>> Start Text shown

My childhood was the era of the Space Shuttle – the first launch of Columbia when I was 8, and the fatal explosion of Challenger when I was 13. The equally tragic loss of Columbia happened when I was 30. And the last shuttle flight – some of you might be just old enough to remember – took place in 2011. Space Shuttles flew for two thirds of my lifetime.

We now live in a new age of space exploration. Commercial companies are about to fly humans in space. Most of us in this room will live to see the first woman to walk on the moon – and the first human beyond earth orbit who is not a white American. China might land a woman – or a man – on the moon before the Americans manage to go there again. Many of us might live to see a human being set foot on Mars.

Isn’t it exciting, to live to see humans travel in the heavens? It’s not impossible that someone in this room today could become an astronaut. It’s even more possible that some of us could work on the science or technology which makes this possible. But ALL of us are invited to an adventure much greater than exploring the heavens – each one of us is invited by Jesus to go to Heaven. But just as none of us have a guaranteed ride into space, so none of us can take it for granted that we’ll go to heaven either. Listen to what Jesus says: COME TO ME – not ‘stay where you are’ – and I will give you rest.

Now what Jesus says is partly about the Eternal Rest he can give us when our life on earth ends, but is also about the comfort he can give us while our life on earth continues. But what he’s definitely NOT talking about is the kind of rest that happens at the end of a Big Project.

>> End Text shown
>> Start Extracted data

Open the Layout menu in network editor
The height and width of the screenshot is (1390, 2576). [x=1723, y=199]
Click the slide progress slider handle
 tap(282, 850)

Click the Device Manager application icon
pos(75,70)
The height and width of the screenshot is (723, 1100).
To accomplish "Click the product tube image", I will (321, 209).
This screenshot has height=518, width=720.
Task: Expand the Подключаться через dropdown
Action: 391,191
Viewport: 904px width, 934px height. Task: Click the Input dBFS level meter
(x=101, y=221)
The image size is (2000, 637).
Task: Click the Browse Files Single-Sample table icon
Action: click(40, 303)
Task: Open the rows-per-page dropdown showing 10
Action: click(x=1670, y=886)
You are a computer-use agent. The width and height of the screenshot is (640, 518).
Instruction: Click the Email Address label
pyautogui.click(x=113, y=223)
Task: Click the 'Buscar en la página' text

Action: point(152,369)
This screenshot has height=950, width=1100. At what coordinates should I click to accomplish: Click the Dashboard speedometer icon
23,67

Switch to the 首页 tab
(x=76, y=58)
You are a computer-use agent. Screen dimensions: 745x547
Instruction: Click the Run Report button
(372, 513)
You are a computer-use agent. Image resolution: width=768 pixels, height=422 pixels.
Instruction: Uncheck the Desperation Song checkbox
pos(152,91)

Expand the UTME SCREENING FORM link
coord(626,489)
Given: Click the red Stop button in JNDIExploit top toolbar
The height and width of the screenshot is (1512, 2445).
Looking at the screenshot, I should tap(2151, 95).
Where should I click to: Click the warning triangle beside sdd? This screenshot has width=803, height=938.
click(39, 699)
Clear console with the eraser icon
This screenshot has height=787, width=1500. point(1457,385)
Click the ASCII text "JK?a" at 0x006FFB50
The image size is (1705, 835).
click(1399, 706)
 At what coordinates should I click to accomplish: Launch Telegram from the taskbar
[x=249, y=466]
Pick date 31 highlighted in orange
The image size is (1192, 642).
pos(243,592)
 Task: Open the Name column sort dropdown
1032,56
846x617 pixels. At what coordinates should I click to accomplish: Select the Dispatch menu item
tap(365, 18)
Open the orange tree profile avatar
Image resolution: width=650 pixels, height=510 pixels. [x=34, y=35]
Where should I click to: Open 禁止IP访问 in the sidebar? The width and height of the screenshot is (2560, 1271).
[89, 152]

>> End Extracted data

### [What to work on]
**A)** According to the sermon, how old was the speaker when the Challenger exploded?
**B)** Carry the sermon forward from its final sentence, in the same voice.

### [Task-by-task results]
**A)** The speaker was 13.

**B)**
The Moon landings and the Space Shuttle were Big Projects. For a few years, thousands of young American science and technology graduates, still in their 20s, made the Moon landings happen. Then the rocket facilities were closed and they moved on to other things. Similarly, the Space Shuttle launch facilities have now been refurbished for the commercial spaceflight companies.

Sports, too, are a big project. For a few weeks, young athletes pour all their energy into preparing for Wimbledon or the Cricket World Cup. Then, win or lose, they get to take a breather before training for the next round of competitions.

What about Harrytown School? Here there are also Big Projects followed by seasons to recover. We’re about to enjoy the longest break of the school year. Those of you in Year 10 are half-way through the 2-year cycle which ends with your GCSE results.

When Jesus says, “Come to me and I will give you rest,” he’s not talking about this kind of breather. No! He has something else in mind! He talks about an easy yoke and a light burden. That’s not the same thing as taking a holiday! A ‘yoke’ was used to connect two animals – oxen, similar to cows – so they could walk alongside each other and pull a cart or plough a field. An ‘easy’ yoke was one that was carved out to match the shape of the ox’s shoulders so it fitted comfortably. And who are we to be yoked alongside? Jesus himself!

This week, some of us have taken part in team games where we realised that for a team of people to succeed, we need to have someone in charge. Neil Armstrong would never have placed his boot on the moon’ surface without a well-structured team of section leaders and an overall commander making it all happen. If you want to build a new rocket design out of old parts, it’s not enough to bolt them together; you have to test out how the whole system works together and fine-tune the joins. In the same way, Jesus wants to guide us to know peace.

St Paul writes to the Colossians about the peace they can only know by letting Christ reign in their hearts. We all have restless hearts which want to do things our own way – but we can only know the peace Christ brings, the easy yoke he offers, by choosing to live our lives HIS way.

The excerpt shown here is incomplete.